Sunday, March 15, 2009

A visit to Le Grenier A Pain

Last Thursday,  I had lunch with a couple of ex-colleagues at the new Sembawang shopping center and was surprised to find a French bakery with an assortment of nice looking French bread. There was a bundle of baguettes there which caught my eye. One of the loaves was sliced in half showing a very holey crumb. 

After I had finished my weekly kriya session on Sunday morning, I popped in to have a better look and the baker himself was in the shop. Unfortunately, I did not have the chance to talk to him as he was in some sort of conference with the shop owner. I picked up a baguette for afternoon tea. It looks like a fun baguette to replicate and I'd probably be back to baguettes in the weeks to come.

Wednesday, March 11, 2009

Hazel nut fruit loaf

This is an encore of the bread I made 2 days ago. It tasted so good that I couldn't get enough of it. The first 2 loaves were made with 40% Shipton mills whole-wheat flour which has been sitting in my freezer. This was made into a preferment. The rest of the flour was made with AP flour. This time round, only 25% of the Shipton WW was used. I hope to have a lighter loaf with less WW. The fruit and nut was around 30% of the total flour weight. I had to restrain myself this time round as I had been too greedy in my first bake. As a result, I had a case of fruit overload. 

The fruits consisted of candied orange peel, currents, sultanas and cherries. The nuts were freshly toasted hazelnuts which is my favorite. I avoid chelory made from colored papaya. I think this is a monstrosity.

It has been a fruitful day off for me and I finally got down to tesingt out a theory involving the making of kaya, another sinful favorite of mine. I really have to be more careful with all these calorie and fat laden favorites of mine.

Friday, March 06, 2009

Flour Test-Everest Chakki Atta

I paid a visit to Mustafa on my day off and spotted some Atta flour that had spilled onto the shelf. It was a nice creamy color and that made me pick up a pack to try out. Chakki Atta is 100% stoneground wheat flour. It is probably made from a soft wheat. I was quite happy with the results as the crumb was relatively open for a 100% whole-wheat bread. The flavor was very good and tasted fantastic with butter.

I decided to use the entire pack as I did not want to leave any lying around. There is just too many packets of leftover flour from our kitchen exploits. Sometimes I wish I can just dump everything into a mixing bowl and come up with something nice but alas, I know only too well that the end result are usually monstrosities.

For this 100% whole-wheat bread, I decided on a hydration of 80%. The poolish was made the night before and this morning, it was incorporated into the main dough. It has been some time since I had made a 100% whole-wheat loaf but this time round, I felt a level of maturity as a baker. When I was mucking around with 100% whole-wheat bread over a year ago, I was still experimenting with techniques and I could never be certain if I was doing it right. However, it was all those years of experimenting that was the most fruitful.

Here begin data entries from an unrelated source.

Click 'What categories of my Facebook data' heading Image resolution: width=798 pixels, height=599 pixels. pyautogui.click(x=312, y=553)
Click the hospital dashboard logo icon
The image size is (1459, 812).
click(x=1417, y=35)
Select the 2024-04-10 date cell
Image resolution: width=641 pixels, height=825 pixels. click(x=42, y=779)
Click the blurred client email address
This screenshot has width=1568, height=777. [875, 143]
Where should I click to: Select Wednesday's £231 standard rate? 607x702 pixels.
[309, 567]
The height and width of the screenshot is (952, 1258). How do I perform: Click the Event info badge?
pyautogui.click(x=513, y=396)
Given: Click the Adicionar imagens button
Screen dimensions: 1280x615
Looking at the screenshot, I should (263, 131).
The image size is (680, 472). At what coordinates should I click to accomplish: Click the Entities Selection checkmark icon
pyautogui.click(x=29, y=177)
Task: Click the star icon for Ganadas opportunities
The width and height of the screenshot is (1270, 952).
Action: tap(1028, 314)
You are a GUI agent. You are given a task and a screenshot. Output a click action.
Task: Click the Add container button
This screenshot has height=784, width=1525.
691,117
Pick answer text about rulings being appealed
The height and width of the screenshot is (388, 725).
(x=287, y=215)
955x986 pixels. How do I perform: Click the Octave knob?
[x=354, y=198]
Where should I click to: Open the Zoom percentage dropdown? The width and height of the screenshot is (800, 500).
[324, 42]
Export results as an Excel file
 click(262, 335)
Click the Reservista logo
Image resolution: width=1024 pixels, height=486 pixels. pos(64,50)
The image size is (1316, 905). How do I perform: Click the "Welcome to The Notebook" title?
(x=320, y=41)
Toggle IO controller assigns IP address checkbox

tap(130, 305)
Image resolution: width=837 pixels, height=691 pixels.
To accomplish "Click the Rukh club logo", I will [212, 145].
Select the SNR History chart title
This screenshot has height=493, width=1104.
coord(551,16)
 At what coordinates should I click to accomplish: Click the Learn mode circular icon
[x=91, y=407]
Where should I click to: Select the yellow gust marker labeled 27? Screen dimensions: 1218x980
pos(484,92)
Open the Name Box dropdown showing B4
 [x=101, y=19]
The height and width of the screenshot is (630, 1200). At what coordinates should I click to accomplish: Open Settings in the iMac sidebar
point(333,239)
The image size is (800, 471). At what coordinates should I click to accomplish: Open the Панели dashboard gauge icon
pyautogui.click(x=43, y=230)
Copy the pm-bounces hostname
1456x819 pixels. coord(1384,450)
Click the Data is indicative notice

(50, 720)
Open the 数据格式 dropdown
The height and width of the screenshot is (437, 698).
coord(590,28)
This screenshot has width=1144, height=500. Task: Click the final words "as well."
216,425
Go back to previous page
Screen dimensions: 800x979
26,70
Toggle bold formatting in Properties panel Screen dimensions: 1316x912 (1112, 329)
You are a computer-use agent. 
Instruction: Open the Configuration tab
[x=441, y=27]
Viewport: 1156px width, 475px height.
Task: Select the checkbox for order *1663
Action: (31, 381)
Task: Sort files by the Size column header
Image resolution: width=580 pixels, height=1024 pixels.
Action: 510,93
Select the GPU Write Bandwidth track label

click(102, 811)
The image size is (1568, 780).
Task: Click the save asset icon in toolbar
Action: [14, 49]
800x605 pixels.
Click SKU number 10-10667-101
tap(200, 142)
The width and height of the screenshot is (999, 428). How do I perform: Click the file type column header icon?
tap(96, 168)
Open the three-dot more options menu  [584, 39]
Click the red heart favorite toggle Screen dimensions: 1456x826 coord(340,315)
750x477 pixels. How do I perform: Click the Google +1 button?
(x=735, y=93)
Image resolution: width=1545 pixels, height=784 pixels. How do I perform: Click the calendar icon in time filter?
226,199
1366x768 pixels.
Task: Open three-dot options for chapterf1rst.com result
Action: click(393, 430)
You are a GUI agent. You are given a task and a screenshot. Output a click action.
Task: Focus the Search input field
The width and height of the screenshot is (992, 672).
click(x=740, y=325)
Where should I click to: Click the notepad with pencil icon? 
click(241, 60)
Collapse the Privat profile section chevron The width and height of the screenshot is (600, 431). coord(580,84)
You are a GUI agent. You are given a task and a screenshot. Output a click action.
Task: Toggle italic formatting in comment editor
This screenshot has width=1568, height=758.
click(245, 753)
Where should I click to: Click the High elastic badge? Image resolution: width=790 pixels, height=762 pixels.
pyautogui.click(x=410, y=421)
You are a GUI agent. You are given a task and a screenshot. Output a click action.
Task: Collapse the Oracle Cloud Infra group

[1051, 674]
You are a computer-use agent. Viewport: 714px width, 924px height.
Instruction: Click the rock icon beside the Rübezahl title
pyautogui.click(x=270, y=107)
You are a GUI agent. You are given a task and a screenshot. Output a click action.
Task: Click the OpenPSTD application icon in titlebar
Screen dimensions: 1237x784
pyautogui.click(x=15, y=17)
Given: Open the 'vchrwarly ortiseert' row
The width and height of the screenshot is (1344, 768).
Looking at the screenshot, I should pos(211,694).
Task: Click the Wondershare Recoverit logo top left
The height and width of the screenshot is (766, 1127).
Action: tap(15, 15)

Bread is certainly a big subject and as I look back at my experiments in making malt, culturing wild yeasts, dabbling in homemade natural bread improvers, testing wheat and other exotic flours, playing with wood fired ovens, not to forget making homemade baking implements such as peels and proving rattan baskets, I realize that there are still many more challenges out there. 

The next few projects to try out will be the Tang Zhong method and making Poh Piah skins. I am really inspired by my  baking buddy whose talent and passion for the culinary arts is unmatched. Maybe I should do one more project since I am at it and that is to learn to make roti prata from scratch. The flipping should be fun to do.